Extracted material ▸
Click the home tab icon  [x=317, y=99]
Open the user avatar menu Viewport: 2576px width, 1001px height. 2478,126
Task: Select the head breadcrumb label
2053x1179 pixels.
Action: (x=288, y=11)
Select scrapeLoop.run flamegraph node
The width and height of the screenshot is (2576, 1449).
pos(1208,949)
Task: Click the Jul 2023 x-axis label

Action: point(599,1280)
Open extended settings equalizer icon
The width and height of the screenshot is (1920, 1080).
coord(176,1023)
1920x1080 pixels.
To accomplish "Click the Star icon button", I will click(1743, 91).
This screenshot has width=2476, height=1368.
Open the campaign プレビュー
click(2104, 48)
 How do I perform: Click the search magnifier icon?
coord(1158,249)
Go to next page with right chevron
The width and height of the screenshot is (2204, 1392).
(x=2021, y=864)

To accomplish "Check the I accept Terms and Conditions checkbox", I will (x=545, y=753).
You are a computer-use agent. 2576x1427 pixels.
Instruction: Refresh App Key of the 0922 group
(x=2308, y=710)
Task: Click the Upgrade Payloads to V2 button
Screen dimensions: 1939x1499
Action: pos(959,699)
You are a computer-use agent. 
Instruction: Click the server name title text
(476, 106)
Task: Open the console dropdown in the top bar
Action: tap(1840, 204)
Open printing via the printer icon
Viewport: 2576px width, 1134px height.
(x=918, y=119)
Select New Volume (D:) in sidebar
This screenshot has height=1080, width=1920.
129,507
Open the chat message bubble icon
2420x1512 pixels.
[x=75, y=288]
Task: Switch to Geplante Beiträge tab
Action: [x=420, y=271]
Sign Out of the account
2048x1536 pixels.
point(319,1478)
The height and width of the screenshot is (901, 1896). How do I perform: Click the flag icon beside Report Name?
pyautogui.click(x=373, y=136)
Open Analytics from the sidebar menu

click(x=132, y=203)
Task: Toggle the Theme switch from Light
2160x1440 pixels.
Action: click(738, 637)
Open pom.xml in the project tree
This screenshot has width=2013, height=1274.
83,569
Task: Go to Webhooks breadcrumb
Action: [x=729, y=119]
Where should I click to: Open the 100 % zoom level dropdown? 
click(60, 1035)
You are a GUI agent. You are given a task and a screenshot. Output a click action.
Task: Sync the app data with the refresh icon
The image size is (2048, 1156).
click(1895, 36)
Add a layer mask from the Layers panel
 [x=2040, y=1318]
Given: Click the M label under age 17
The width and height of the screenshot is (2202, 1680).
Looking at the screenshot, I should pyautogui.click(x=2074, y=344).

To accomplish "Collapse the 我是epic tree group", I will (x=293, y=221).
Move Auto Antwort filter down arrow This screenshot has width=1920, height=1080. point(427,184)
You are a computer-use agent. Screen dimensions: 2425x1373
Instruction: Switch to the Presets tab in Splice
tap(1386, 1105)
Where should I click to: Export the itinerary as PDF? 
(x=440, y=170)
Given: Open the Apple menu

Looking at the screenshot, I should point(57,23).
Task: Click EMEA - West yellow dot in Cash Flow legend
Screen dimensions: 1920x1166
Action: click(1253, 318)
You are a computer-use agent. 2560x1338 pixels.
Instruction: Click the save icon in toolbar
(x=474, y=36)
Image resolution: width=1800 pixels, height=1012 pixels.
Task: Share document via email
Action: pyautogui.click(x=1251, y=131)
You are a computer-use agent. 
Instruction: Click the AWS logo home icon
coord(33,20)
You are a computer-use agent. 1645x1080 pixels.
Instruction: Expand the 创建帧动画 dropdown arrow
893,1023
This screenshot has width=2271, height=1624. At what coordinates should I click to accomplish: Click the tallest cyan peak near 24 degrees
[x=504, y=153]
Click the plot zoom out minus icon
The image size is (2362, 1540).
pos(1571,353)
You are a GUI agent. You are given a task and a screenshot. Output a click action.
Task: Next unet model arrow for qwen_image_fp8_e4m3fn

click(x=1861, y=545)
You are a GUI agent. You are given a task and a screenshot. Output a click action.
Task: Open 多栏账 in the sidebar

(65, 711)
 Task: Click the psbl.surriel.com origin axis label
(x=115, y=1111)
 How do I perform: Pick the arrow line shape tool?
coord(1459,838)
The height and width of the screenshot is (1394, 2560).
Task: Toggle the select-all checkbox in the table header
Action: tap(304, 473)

What this task involves ▸ The full listing must be retyped precisely, with no line left out.

Worked solution ▸
Click the home tab icon  [x=317, y=99]
Open the user avatar menu Viewport: 2576px width, 1001px height. 2478,126
Task: Select the head breadcrumb label
2053x1179 pixels.
Action: (x=288, y=11)
Select scrapeLoop.run flamegraph node
The width and height of the screenshot is (2576, 1449).
pos(1208,949)
Task: Click the Jul 2023 x-axis label

Action: point(599,1280)
Open extended settings equalizer icon
The width and height of the screenshot is (1920, 1080).
coord(176,1023)
1920x1080 pixels.
To accomplish "Click the Star icon button", I will click(1743, 91).
This screenshot has width=2476, height=1368.
Open the campaign プレビュー
click(2104, 48)
 How do I perform: Click the search magnifier icon?
coord(1158,249)
Go to next page with right chevron
The width and height of the screenshot is (2204, 1392).
(x=2021, y=864)

To accomplish "Check the I accept Terms and Conditions checkbox", I will (x=545, y=753).
You are a computer-use agent. 2576x1427 pixels.
Instruction: Refresh App Key of the 0922 group
(x=2308, y=710)
Task: Click the Upgrade Payloads to V2 button
Screen dimensions: 1939x1499
Action: pos(959,699)
You are a computer-use agent. 
Instruction: Click the server name title text
(476, 106)
Task: Open the console dropdown in the top bar
Action: tap(1840, 204)
Open printing via the printer icon
Viewport: 2576px width, 1134px height.
(x=918, y=119)
Select New Volume (D:) in sidebar
This screenshot has height=1080, width=1920.
129,507
Open the chat message bubble icon
2420x1512 pixels.
[x=75, y=288]
Task: Switch to Geplante Beiträge tab
Action: [x=420, y=271]
Sign Out of the account
2048x1536 pixels.
point(319,1478)
The height and width of the screenshot is (901, 1896). How do I perform: Click the flag icon beside Report Name?
pyautogui.click(x=373, y=136)
Open Analytics from the sidebar menu

click(x=132, y=203)
Task: Toggle the Theme switch from Light
2160x1440 pixels.
Action: click(738, 637)
Open pom.xml in the project tree
This screenshot has width=2013, height=1274.
83,569
Task: Go to Webhooks breadcrumb
Action: [x=729, y=119]
Where should I click to: Open the 100 % zoom level dropdown? 
click(60, 1035)
You are a GUI agent. You are given a task and a screenshot. Output a click action.
Task: Sync the app data with the refresh icon
The image size is (2048, 1156).
click(1895, 36)
Add a layer mask from the Layers panel
 [x=2040, y=1318]
Given: Click the M label under age 17
The width and height of the screenshot is (2202, 1680).
Looking at the screenshot, I should pyautogui.click(x=2074, y=344).

To accomplish "Collapse the 我是epic tree group", I will (x=293, y=221).
Move Auto Antwort filter down arrow This screenshot has width=1920, height=1080. point(427,184)
You are a computer-use agent. Screen dimensions: 2425x1373
Instruction: Switch to the Presets tab in Splice
tap(1386, 1105)
Where should I click to: Export the itinerary as PDF? 
(x=440, y=170)
Given: Open the Apple menu

Looking at the screenshot, I should point(57,23).
Task: Click EMEA - West yellow dot in Cash Flow legend
Screen dimensions: 1920x1166
Action: click(1253, 318)
You are a computer-use agent. 2560x1338 pixels.
Instruction: Click the save icon in toolbar
(x=474, y=36)
Image resolution: width=1800 pixels, height=1012 pixels.
Task: Share document via email
Action: pyautogui.click(x=1251, y=131)
You are a computer-use agent. 
Instruction: Click the AWS logo home icon
coord(33,20)
You are a computer-use agent. 1645x1080 pixels.
Instruction: Expand the 创建帧动画 dropdown arrow
893,1023
This screenshot has width=2271, height=1624. At what coordinates should I click to accomplish: Click the tallest cyan peak near 24 degrees
[x=504, y=153]
Click the plot zoom out minus icon
The image size is (2362, 1540).
pos(1571,353)
You are a GUI agent. You are given a task and a screenshot. Output a click action.
Task: Next unet model arrow for qwen_image_fp8_e4m3fn

click(x=1861, y=545)
You are a GUI agent. You are given a task and a screenshot. Output a click action.
Task: Open 多栏账 in the sidebar

(65, 711)
 Task: Click the psbl.surriel.com origin axis label
(x=115, y=1111)
 How do I perform: Pick the arrow line shape tool?
coord(1459,838)
The height and width of the screenshot is (1394, 2560).
Task: Toggle the select-all checkbox in the table header
Action: tap(304, 473)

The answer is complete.